3. From 1775 to 1815, the period of modern state government over most of Europe, including national police forces, conscripted armies, and centralized state power a la the Code Napoleon, there was an inflation rate of more than 250 percent in just forty years, in 1815 the highest at any time until 1920s, with war casualties up to 15 million (maybe 5 million in the Napoleonic Wars) in that short period.

Finally, in period 4, from 1910 to 1970, familiar to us, all European nations consolidated and expanded power, known in many places as totalitarianism (known in the U.S., though we had all the components of totalitarianism—consolidated central power, a national bank, income tax, national police, conscription, imperial presidency—as freedom and democracy), resulting in the worst depression in history and inflation of 1,400 percent and, of course, the two most ruinous wars in all human history contributing to casualties, mostly deaths, of 100 million or more.

The inevitable conclusion is that the larger the state, tin-more economic disasters and military casualties: the Law of Government Size.

Now that we have established the virtue of smallness worldwide, let us apply these figures to the United States and see what they tell us.

Of the fifty States, just over half (twenty-nine) are below 5 million people. Half the population lives in forty States that average out to 3.7 million people; the other half is in the ten largest States. In the 3-to-5-million population class, there are ten States and one colony that I am suggesting would be ideal secession candidates—Iowa, Connecticut, Oklahoma, Oregon, Puerto Rico, Kentucky, Louisiana, South Carolina. Alabama, Colorado, and Mississippi. Another thirteen between 1 to 3 million would be ideal—Montana, Rhode Island, Hawaii, New Hampshire, Maine, Idaho, Nebraska, West Virginia, New Mexico, Nevada, Utah, Kansas, and Arkansas. Another eight below a million but larger than Iceland would also be ideal, and that includes beloved Vermont. In other words, thirty-one of the States (plus Puerto Rico) fall in a range where similar sizes in the rest of the world have produced successful independent nations. Those are the candidates for successful secession.

Add to that the lessons from geographic size. We have already seen that eighty-four political areas in the world are smaller than Vermont, the second smallest U.S. State. Now let us see how the States measure up to the world figures.  The median U.S. State area is roughly 58,000 square miles—twenty-five States are smaller than that, twenty-five bigger. If all of those under 58,000 were independent, they would match seventy-nine other nations in the world, among them Greece, Nicaragua, Iceland, Hungary, Portugal, Austria, the Czech Republic, Ireland, Sri Lanka, Denmark, Switzerland, the Netherlands, and Taiwan. In other words, size is no hindrance whatsoever to successfully operating as a nation in the world— and, as I have suggested, small size seems indeed to be a virtue.
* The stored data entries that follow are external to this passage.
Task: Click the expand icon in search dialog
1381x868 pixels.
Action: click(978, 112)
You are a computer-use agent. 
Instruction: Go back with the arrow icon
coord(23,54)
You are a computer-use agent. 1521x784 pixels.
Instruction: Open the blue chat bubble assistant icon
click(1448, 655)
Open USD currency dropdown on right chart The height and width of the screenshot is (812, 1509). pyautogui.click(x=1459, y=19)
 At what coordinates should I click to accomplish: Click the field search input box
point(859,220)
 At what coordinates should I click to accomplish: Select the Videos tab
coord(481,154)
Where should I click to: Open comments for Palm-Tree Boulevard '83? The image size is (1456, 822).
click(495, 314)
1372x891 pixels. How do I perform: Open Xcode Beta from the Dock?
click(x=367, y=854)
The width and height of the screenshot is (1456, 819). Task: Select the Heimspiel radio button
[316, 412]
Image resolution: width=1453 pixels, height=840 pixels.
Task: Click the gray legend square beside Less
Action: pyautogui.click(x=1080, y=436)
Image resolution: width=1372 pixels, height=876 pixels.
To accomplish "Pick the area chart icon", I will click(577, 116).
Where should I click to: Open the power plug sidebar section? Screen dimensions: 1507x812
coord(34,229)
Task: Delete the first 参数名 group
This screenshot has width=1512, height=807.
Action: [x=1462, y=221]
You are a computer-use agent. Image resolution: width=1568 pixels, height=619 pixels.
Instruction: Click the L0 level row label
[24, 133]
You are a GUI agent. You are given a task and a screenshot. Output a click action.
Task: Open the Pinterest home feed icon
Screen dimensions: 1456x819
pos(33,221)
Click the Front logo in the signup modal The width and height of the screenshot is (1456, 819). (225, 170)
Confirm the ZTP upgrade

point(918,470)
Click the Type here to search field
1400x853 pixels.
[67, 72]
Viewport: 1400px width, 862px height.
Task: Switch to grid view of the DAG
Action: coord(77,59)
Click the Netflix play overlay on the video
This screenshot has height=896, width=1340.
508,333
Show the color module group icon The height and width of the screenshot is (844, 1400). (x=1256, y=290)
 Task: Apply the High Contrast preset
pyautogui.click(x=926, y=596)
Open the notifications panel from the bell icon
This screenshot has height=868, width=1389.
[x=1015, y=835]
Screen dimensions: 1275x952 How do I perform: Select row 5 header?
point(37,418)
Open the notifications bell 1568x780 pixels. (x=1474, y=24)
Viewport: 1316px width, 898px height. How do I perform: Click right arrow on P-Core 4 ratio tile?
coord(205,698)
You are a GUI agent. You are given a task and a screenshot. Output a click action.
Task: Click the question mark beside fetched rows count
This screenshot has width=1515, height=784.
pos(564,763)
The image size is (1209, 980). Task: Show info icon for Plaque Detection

It need not be all about population or geographic sizes—one might factor in cultural cohesion, developed infrastructure, historical identity, and suchlike—but that certainly seems to me to be the sensible place to start when considering viable States. And since the experience of the world has shown— indeed, over and over again in the formation of nations since the nineteenth century—that entities in the 3-to-5-million range may be optimum for governance and efficiency, and some within a l-to-3-million range, that is how to begin assessing bodies for their secessionist potential and their chances of national success.

I hope all this Aristotelian examination is not regarded as a mere academic exercise, though a great deal of exercise, I assure you, has gone into it. I believe that it establishes an impetus for Americans who understand that their national government (no oxymoron intended) is broken and cannot be fixed (there were 86 percent of them in a national poll not long ago) and who realize that the only hope to reenergize American politics and recreate the vibrant collection of democracies that the founding generation of the eighteenth century envisioned is to create truly sovereign States through peaceful, popular, powerful secession.

Let me underscore that conclusion: the only hope is secession.